Radiologists to CMS: CTC reimbursement decision "misguided and shortsighted"

In an editorial in the February issue of the Journal of the American College of Radiology, two radiologists from the University of Arizona School of Medicine have called the decision of the Centers for Medicare and Medicaid Services not to reimburse CT colonography (CTC) “misguided and shortsighted.”

The authors, Arnold C. Friedman, MD, and Peter Lance, MD, were particularly critical of the agency’s argument that studies cited in support of coverage included small numbers of Medicare-aged patients and that there were no studies analyzing the technology in the elderly or groups over the age of 65.

Friedman and Lance argued that “there is nothing in the literature that we are aware of to suggest any relative difference in the efficacy of the only two viable whole colon screening examinations, optical colonoscopy and CTC, between the two age groups.”

The two radiologists also wrote that there is a fundamental methodological problem with the CMS stance. Pointing out that the universally accepted guidelines suggest that individuals at risk for colorectal cancer should be screened from the age of 50, Friedman and Lance asked whether “CMS is recommending contravention of this recommendation to recruit a study population that has reached the age of 65 without prior screening?”

They went on to argue that the diagnostic yield from such a study of an older age group that has been screened from the age of 50 will be “much smaller” than in a group that hasn’t been screened. “On which data set will the CMS place greater emphasis?" they asked.
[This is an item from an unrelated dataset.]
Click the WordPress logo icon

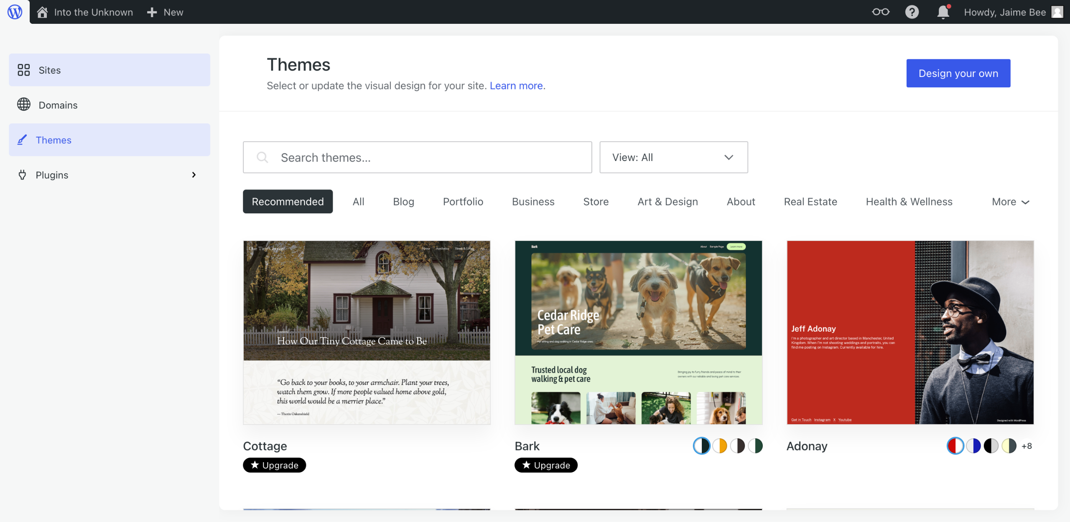[x=15, y=12]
Friedman and Lance referred to data that shows that just over 50 percent of adults over the age of 50 are considered to be appropriately screened and that the rest have chosen not to undergo optical colonoscopy for one reason or another. They proceeded to say that CTC is an effective alternative that many of those screening candidates would accept if it was reimbursed.

"Medicare coverage for CTC will facilitate colorectal cancer screening in the Medicaid population, save lives, and over the long term reduce Medicare expenditures,” wrote the two radiologists, who concluded with the warning—“Pay me now or pay me later.”